DATA PROVIDED:
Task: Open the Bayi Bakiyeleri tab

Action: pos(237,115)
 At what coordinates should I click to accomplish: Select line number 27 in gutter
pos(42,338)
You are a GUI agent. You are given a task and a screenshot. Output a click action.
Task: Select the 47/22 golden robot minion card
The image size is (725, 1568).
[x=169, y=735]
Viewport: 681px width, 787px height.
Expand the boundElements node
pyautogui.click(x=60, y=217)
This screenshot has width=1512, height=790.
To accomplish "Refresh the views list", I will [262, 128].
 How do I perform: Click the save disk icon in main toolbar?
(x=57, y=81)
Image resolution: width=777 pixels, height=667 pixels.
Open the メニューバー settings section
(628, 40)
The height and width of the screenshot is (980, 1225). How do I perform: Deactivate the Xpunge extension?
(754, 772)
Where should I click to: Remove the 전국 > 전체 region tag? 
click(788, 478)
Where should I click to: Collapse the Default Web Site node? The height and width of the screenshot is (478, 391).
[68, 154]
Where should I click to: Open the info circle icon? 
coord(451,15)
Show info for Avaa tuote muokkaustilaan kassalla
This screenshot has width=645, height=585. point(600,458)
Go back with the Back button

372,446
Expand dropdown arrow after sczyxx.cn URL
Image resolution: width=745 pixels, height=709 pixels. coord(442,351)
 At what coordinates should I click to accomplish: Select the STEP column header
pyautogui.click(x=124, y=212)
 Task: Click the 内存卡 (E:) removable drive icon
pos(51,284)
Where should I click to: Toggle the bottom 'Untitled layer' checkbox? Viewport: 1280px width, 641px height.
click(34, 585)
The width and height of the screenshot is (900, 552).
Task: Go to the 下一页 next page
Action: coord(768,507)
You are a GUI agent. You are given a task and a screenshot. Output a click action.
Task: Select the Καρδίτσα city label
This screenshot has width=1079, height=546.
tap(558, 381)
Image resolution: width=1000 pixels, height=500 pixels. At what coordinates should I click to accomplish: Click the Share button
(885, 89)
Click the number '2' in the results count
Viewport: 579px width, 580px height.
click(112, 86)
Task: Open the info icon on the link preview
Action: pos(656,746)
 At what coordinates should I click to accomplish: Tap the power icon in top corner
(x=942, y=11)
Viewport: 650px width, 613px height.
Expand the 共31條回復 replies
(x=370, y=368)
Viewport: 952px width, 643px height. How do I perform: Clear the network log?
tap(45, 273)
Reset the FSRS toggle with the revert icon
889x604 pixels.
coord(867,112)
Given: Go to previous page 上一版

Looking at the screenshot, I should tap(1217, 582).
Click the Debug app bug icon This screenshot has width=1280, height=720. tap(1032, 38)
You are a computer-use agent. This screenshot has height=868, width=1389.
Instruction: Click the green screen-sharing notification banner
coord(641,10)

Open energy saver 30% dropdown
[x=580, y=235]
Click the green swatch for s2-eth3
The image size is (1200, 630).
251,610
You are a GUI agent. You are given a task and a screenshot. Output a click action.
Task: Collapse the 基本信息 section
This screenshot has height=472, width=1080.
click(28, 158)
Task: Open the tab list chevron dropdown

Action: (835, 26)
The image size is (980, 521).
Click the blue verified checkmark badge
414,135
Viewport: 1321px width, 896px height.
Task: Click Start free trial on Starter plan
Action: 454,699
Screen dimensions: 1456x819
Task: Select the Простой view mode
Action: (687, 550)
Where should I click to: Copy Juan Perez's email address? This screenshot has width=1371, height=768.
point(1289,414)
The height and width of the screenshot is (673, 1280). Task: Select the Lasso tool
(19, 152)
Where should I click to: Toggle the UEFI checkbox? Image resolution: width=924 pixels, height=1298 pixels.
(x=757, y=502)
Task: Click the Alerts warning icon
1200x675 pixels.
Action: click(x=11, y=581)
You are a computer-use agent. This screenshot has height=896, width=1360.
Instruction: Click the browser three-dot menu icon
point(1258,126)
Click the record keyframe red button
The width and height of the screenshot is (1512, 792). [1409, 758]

ASSIGNED TASK:
From the data above, copy each line exactly.

TASK RESULT:
Task: Open the Bayi Bakiyeleri tab

Action: pos(237,115)
 At what coordinates should I click to accomplish: Select line number 27 in gutter
pos(42,338)
You are a GUI agent. You are given a task and a screenshot. Output a click action.
Task: Select the 47/22 golden robot minion card
The image size is (725, 1568).
[x=169, y=735]
Viewport: 681px width, 787px height.
Expand the boundElements node
pyautogui.click(x=60, y=217)
This screenshot has width=1512, height=790.
To accomplish "Refresh the views list", I will [262, 128].
 How do I perform: Click the save disk icon in main toolbar?
(x=57, y=81)
Image resolution: width=777 pixels, height=667 pixels.
Open the メニューバー settings section
(628, 40)
The height and width of the screenshot is (980, 1225). How do I perform: Deactivate the Xpunge extension?
(754, 772)
Where should I click to: Remove the 전국 > 전체 region tag? 
click(788, 478)
Where should I click to: Collapse the Default Web Site node? The height and width of the screenshot is (478, 391).
[68, 154]
Where should I click to: Open the info circle icon? 
coord(451,15)
Show info for Avaa tuote muokkaustilaan kassalla
This screenshot has width=645, height=585. point(600,458)
Go back with the Back button

372,446
Expand dropdown arrow after sczyxx.cn URL
Image resolution: width=745 pixels, height=709 pixels. coord(442,351)
 At what coordinates should I click to accomplish: Select the STEP column header
pyautogui.click(x=124, y=212)
 Task: Click the 内存卡 (E:) removable drive icon
pos(51,284)
Where should I click to: Toggle the bottom 'Untitled layer' checkbox? Viewport: 1280px width, 641px height.
click(34, 585)
The width and height of the screenshot is (900, 552).
Task: Go to the 下一页 next page
Action: coord(768,507)
You are a GUI agent. You are given a task and a screenshot. Output a click action.
Task: Select the Καρδίτσα city label
This screenshot has width=1079, height=546.
tap(558, 381)
Image resolution: width=1000 pixels, height=500 pixels. At what coordinates should I click to accomplish: Click the Share button
(885, 89)
Click the number '2' in the results count
Viewport: 579px width, 580px height.
click(112, 86)
Task: Open the info icon on the link preview
Action: pos(656,746)
 At what coordinates should I click to accomplish: Tap the power icon in top corner
(x=942, y=11)
Viewport: 650px width, 613px height.
Expand the 共31條回復 replies
(x=370, y=368)
Viewport: 952px width, 643px height. How do I perform: Clear the network log?
tap(45, 273)
Reset the FSRS toggle with the revert icon
889x604 pixels.
coord(867,112)
Given: Go to previous page 上一版

Looking at the screenshot, I should tap(1217, 582).
Click the Debug app bug icon This screenshot has width=1280, height=720. tap(1032, 38)
You are a computer-use agent. This screenshot has height=868, width=1389.
Instruction: Click the green screen-sharing notification banner
coord(641,10)

Open energy saver 30% dropdown
[x=580, y=235]
Click the green swatch for s2-eth3
The image size is (1200, 630).
251,610
You are a GUI agent. You are given a task and a screenshot. Output a click action.
Task: Collapse the 基本信息 section
This screenshot has height=472, width=1080.
click(28, 158)
Task: Open the tab list chevron dropdown

Action: (835, 26)
The image size is (980, 521).
Click the blue verified checkmark badge
414,135
Viewport: 1321px width, 896px height.
Task: Click Start free trial on Starter plan
Action: 454,699
Screen dimensions: 1456x819
Task: Select the Простой view mode
Action: (687, 550)
Where should I click to: Copy Juan Perez's email address? This screenshot has width=1371, height=768.
point(1289,414)
The height and width of the screenshot is (673, 1280). Task: Select the Lasso tool
(19, 152)
Where should I click to: Toggle the UEFI checkbox? Image resolution: width=924 pixels, height=1298 pixels.
(x=757, y=502)
Task: Click the Alerts warning icon
1200x675 pixels.
Action: click(x=11, y=581)
You are a computer-use agent. This screenshot has height=896, width=1360.
Instruction: Click the browser three-dot menu icon
point(1258,126)
Click the record keyframe red button
The width and height of the screenshot is (1512, 792). [1409, 758]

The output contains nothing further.